さっきだってそう。カインがいなくなったっていうのに、あの子ったら
酔っぱらった王子の心配しかしてないんだもの。ローレシア城にいるんだから
王子なんてほっといても、家臣か誰かが介抱してくれるわよ。
それなのにカインのことはそっちのけで『王子さま、王子さま』ってさ!」
おれはずっと、ナナはミリアが王子にベタベタするから怒ってるんだと思ってた。
王子を取られるような気がして、やきもちを焼いているもんだと思ってた。
……でも、ちがう...のか......?
おれが船酔いしてるのに、ミリアが知らんぷりしたからイライラしただと?
今日もいなくなったおれより王子の心配ばかりするから怒ってるだって?
ナナは、酔いつぶれたあいつよりいなくなったおれを心配してくれたのか...?
散歩に行ったと聞いてからは、ずっと1人でおれの帰りを待っててくれたのか...?
胸の奥が熱くなる。
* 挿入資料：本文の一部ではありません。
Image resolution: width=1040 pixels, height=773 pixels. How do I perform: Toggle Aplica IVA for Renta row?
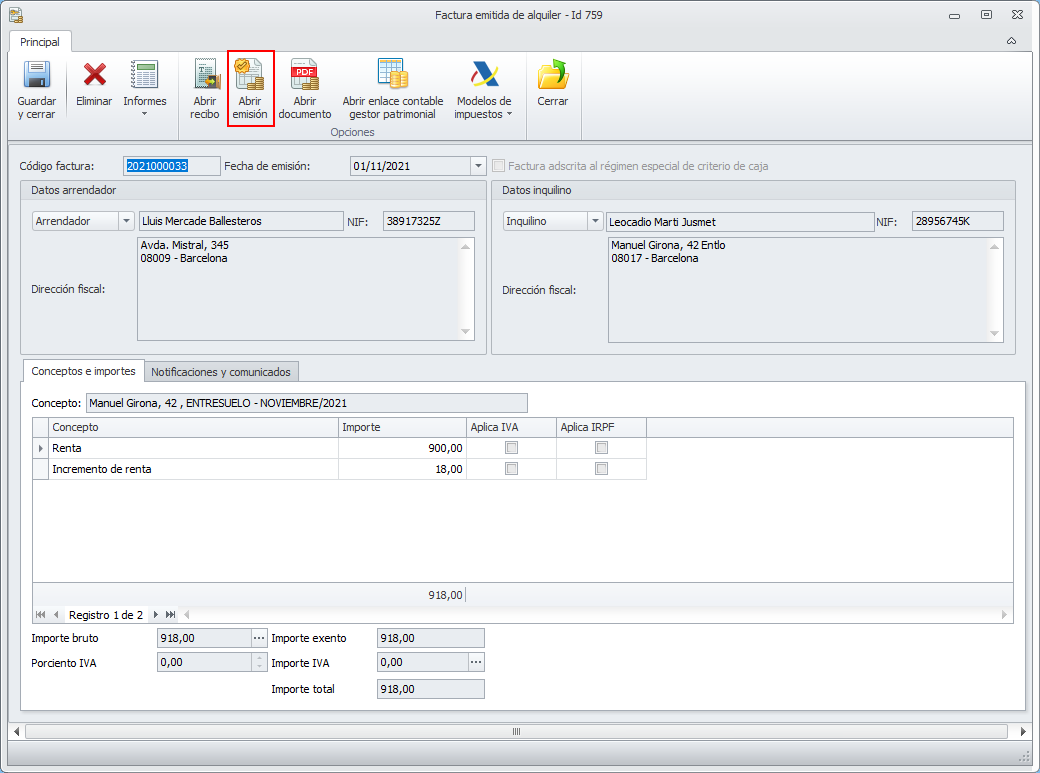click(x=512, y=448)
まずい、ナナに悟られないようにしなければ。
「でもよ、おれはあれぐらい一途な方がいいと思うぜ。あんだけ一途に愛されたら
王子だって幸せだろうよ。ミリアはすごいぜ。一緒に旅してたときも
こ~んなにイイ男が近くにいるってのに、まったく見向きもしないんだからな」
おれはあごに手を当て、キリッとした表情でナナを見てやった。
ナナはぷっと吹き出した。
「もうっ、カインったら。そうやってすぐにふざけるんだから」
よし。どうやら機嫌は直ったようだな。
「陽が落ちて寒くなってきたな。そろそろ入ろうぜ」
「はいはい、そうね。と~ってもイイ男のカイン様」
おれたちは肩をたたき合い、大笑いしながら城内へと進んだ。
今日はこのままローレシア城に泊まらせてもらい、明日は3人で
サマルトリアへ向かう予定になっている。
ローレシアへ無事に戻ってきて、記念すべき(?)カインの初会話は
「カイン ♡ ナナ」でした~ (*´ω`*)
いや~、作者の願望・妄想たっぷりの会話でしたね~ (;´∀`)
ゲームブック(特にルプガナ~ラダトームあたり)を素直に読むと
『ナナは「王子&ミリア」にやきもちを焼いて怒ってる (`´)』となります。
でも、私はやっぱり「カイン ♡ ナナ」を猛プッシュしたいので (;´∀`)
「王子だけじゃなく(あたしの)カインのことも少しは気遣いなさいよね!」って
カインをスルーしてることにイライラしている設定にしてみましたヾ(*´∀`*)ノ
ナナの言葉に「おや?」と何となく勘付いていながらも「いや、まさかな」と
ふざけて茶化すことで自分の気持ちがバレないように必死なカイン ( *´艸`)
古い少女マンガのような展開に個人的には満足しています。